What struck me immediately (and obviously) was that I’d spent a fortune only to arrive at the idea that security decisions are made in the same way as any other decision. I can’t help feeling that I could have got to that point rather more cheaply.
On the plus side, despite all the expenditure, I have a result that can be productised. Because if you want a group of people to make the same security decisions as they currently do, but you need them to make those decisions faster, then baby, I’m your man. Form an orderly queue.
Implications
If the consumer decision model does apply, then in order to affect the decision itself (rather than the time taken to make the decision), you need to flatten out the peak of irrationality at the point of the decision. If you can do that, it should apply to all security decisions, not just phishing. And there is indeed some evidence that winding down the level of bias does result in more considered decision-making.

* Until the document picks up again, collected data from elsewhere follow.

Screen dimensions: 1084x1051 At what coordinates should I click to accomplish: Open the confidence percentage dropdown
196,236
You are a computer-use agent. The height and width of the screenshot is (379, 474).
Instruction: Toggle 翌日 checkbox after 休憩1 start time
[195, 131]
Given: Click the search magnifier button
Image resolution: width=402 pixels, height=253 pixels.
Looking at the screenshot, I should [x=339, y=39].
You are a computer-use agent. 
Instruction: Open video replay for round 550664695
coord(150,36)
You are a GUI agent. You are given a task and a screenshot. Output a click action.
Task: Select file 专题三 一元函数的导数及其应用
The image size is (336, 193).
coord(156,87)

This might seem like a slightly circular argument, but if the consumer model holds, then there’s also no point in asking people what they would have done under a specific set of circumstances. You’re asking them to describe their likely behaviour when they’re in the earlier, more rational stages of the process. So you get a rational answer. If you want to see what actually happens, you have to take them all the way through, to make an actual decision. Which, if true, could explain the difference between the findings for hands-on and those for self-report.

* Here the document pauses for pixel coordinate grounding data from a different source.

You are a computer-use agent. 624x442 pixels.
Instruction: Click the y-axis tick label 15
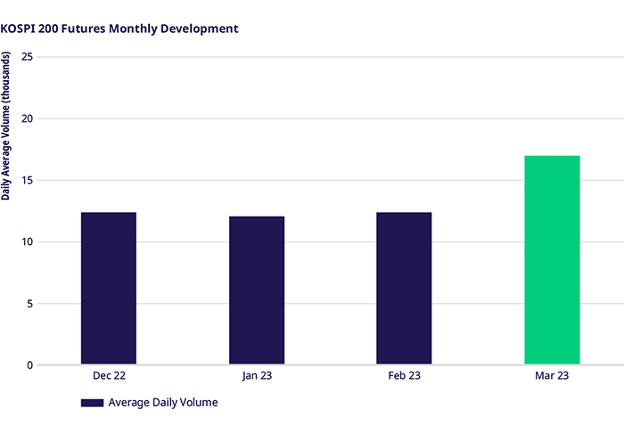pos(27,180)
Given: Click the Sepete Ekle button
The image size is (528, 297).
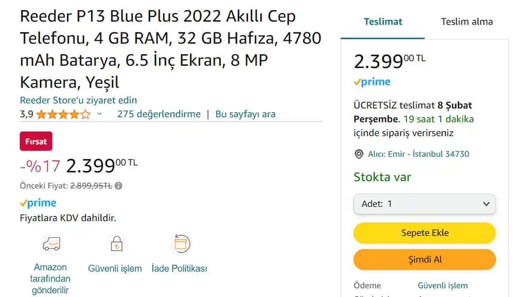Looking at the screenshot, I should 424,233.
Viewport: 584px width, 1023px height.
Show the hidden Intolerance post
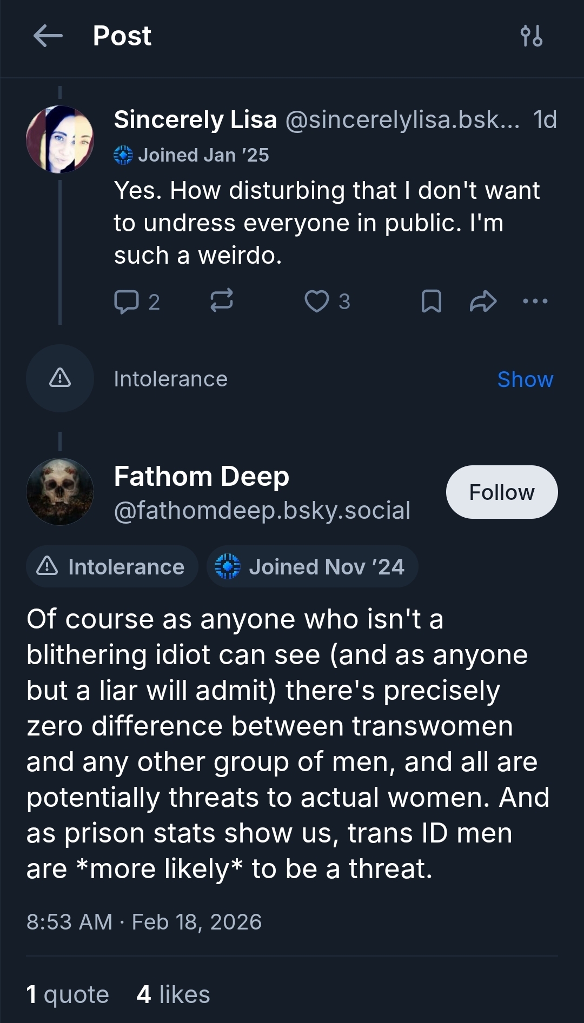coord(525,379)
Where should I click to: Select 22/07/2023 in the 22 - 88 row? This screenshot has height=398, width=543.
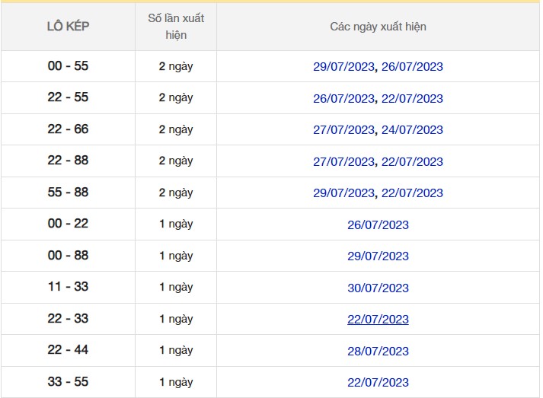[x=412, y=161]
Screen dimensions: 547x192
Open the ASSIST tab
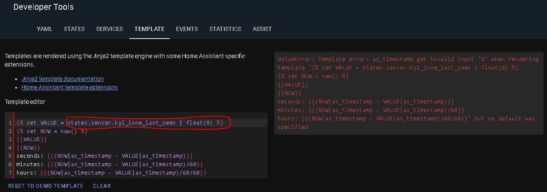[262, 29]
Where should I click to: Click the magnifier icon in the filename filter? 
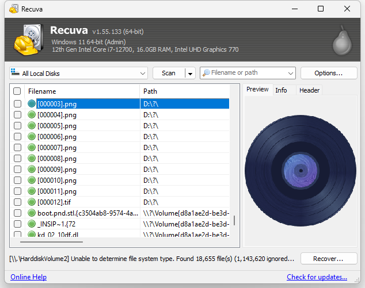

This next bit might seem a bit cynical, but here goes. By offering what were quite modest rewards, people were strongly motivated to find and flag up what looked like phishing emails. Under normal circumstances I guess, there’s no motivation to look closely and report things that look suspicious. But if I get two days worth of Latte out of it… 🤔
Remember, this wasn’t two weeks all expenses paid on the Maldives. It was just enough to make the feeling of reward meaningful. Come on, doing that as a corporate plan wouldn’t be any worse than a bug bounty. No, seriously…
Caveats
So, case proven? Maybe. But there are a couple of important caveats.

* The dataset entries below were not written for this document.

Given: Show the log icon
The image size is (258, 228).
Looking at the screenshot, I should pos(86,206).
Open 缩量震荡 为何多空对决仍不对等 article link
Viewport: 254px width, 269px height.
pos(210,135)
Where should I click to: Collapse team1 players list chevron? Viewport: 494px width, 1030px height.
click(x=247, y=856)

First, the analysis I’ve just gone through wasn’t the analysis that the experiment was designed to feed into. It was a post-hoc attempt to discover why the expected results didn’t materialise.
Second, the experiment was a little bit “underpowered”. Ideally I’d have had more people, or perhaps I should have used just two groups. On the people thing, I was (very) fortunate to have someone recruiting volunteers, and without their support I wouldn’t have had any results at all (thank you Kathleen).
Third, this was one experiment involving one set of people at one moment in time. What comes out of it is an indication, it’s not proof. But it is nonetheless an interesting outcome, albeit not exactly Earth-shattering. Basically, security decisions aren’t a special case.
Meaning that all the currently available experience in the field of consumer psychology should be applicable.
Meaning? Well, one outcome would be move over security team. And hello marketing team.
First published 20th May 2024
Edited 1st July 2024